Guardati dagli amici. E’ quel che hanno pensato lunedì i vertici di Remington, la mitica fabbrica di armi Usa che nel 2016 ha festeggiato i due secoli di attività, nel momento di depositare la richiesta di ammissione al Chapter 11, ovvero la procedura prevista dalla legge Usa per consentire alla società di proseguire la sua attività in attesa di un piano per ripianare i debiti. Un epilogo inatteso perché, dopo la vittoria elettorale di Trump, un “amico sincero” dei produttori di armi da fuoco, Wall Street aveva scommesso su un futuro radioso per uno dei simboli dell’America “che sa farsi giustizia da sé”. Ma nell’era Trump le vendite della Remington sono scese dal picco di 11 milioni di revolver a poco più di 7 milioni di pezzi, confermando una regola all’apparenza bizzarra: le vendite di armi per l’autodifesa personale salgono quando l’opinione pubblica percepisce una maggior tolleranza nella gestione dell’ordine pubblico e una minor attenzione per la sicurezza. Al contrario, quando lo Stato viene giudicato più severo, scema la voglia di trasformarsi in Rambo o giustizieri.
Il picco delle vendite di Remington risale al 2009, il primo anno della presidenza Obama. In un’intervista del 30 novembre di quell’anno l’allora amministrazione delegato Ted Torbeck dichiarò che “dopo le elezioni presidenziali, la domanda di munizioni è aumentata per le preoccupazioni che la nuova amministrazione farà ulteriormente limitare l’uso o l’acquisto di armi da fuoco e munizioni e imporrà imposte addizionali su questi prodotti”. “Da quel momento – aggiunse il ceo – noi abbiamo varato un’aumento della produzione, che prevede ulteriori ore di lavoro straordinario dei dipendenti ed istituisce turni di produzione aggiuntivi”. In quel periodo Remington acquistò anche una fabbrica di silenziatori e aveva riavviato la produzione di pistole dopo 12 anni di assenza dal mercato.
Formidabili quegli anni. Molte cose, infatti, sono cambiate. La nobile ditta, la corporation Usa che può vantare il record di non aver mai cambiato tipologia di prodotto fin dalla nascita, ha attraversato una prima crisi nel 2012, ai tempi della strage di reputazione dopo la strage alla scuola di Sandy Hook in Connecticut, in cui l’assalitore aveva usato un fucile d’assalto Remington. In quell’occasione il nuovo proprietario, il fondo Cerberus, aveva annunciato che avrebbe ceduto la società.

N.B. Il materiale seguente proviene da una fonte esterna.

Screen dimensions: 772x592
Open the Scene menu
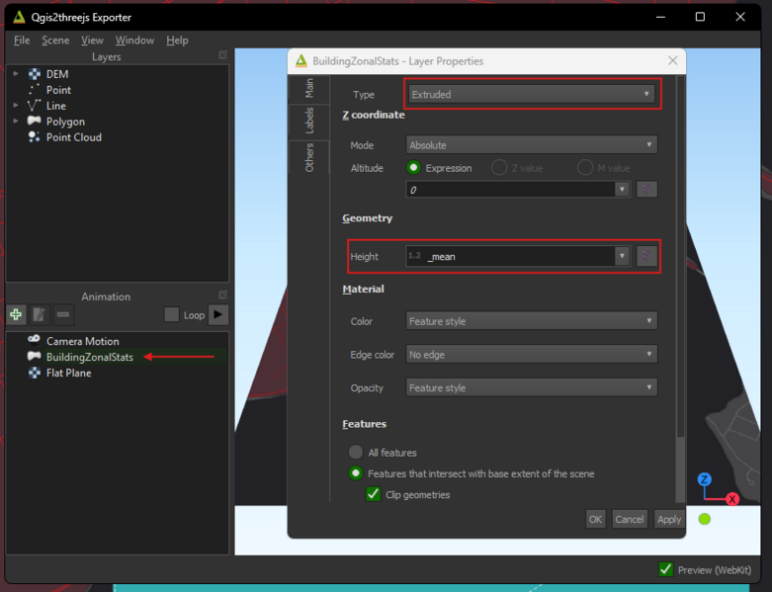pos(55,41)
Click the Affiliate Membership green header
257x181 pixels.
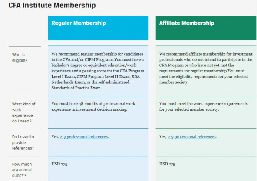pos(206,28)
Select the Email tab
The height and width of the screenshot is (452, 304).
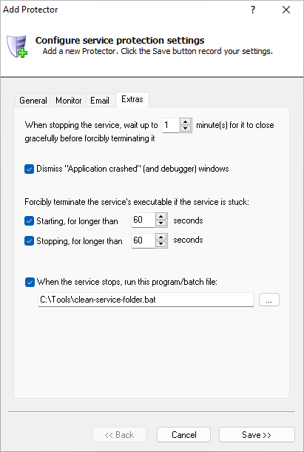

Ma, al contrario, Remington figura ancora nel portafoglio del private equity controllato da Stephen Feinberg, grande elettore di Trump che ha deciso di puntare sul trend in ascesa delle vendite. Scelta giusta, almeno fino all’arrivo di Trump. Da allora sull’azienda di Madison sono piovuti come tanti proiettili i debiti: nel 2017 la perdita operativa ha raggiunto i 28 milioni di dollari.
E’ facile prevedere che la ditta fondata nel 1816 dal fabbro Eliphalet Remington per produrre canne da fucile che gli agricoltori montavano sui fucili prodotti in casa supererà anche questa crisi. Soprattutto se, come ha dichiarato al Washington Post il presidente della American Rifle Association, “i democratici vinceranno le elezioni di novembre. In quel caso i titoli di Remington e di Smith& Wesson torneranno a volare”.
Ma resta una lezione: in occasione delle elezioni non basta azzeccare l’esito del voto. La cosa che conta è saper valutare gli “effetti collaterali” del voto. In vista del 4 marzo, per esempio, non è affatto detto che la pioggia di dichiarazioni su sgravi fiscali, tasse piatte in testa, abolizione della legge Fornero e reddito di cittadinanza si traducano, in caso di vittoria delle forze politiche che sostengono queste soluzioni, in un forte aumento di consumi da parte degli italiani. Al contrario, non è escluso che cresca la propensione al risparmio (assieme a quello del lavoro nero). Magari con effetto positivo sui Pir e su altre forme di risparmio attraverso il mercato mobiliare. Alla faccia dei private e dei fondi Usa che, come Bridgewater, stanno vendendo a piene mani allo scoperto.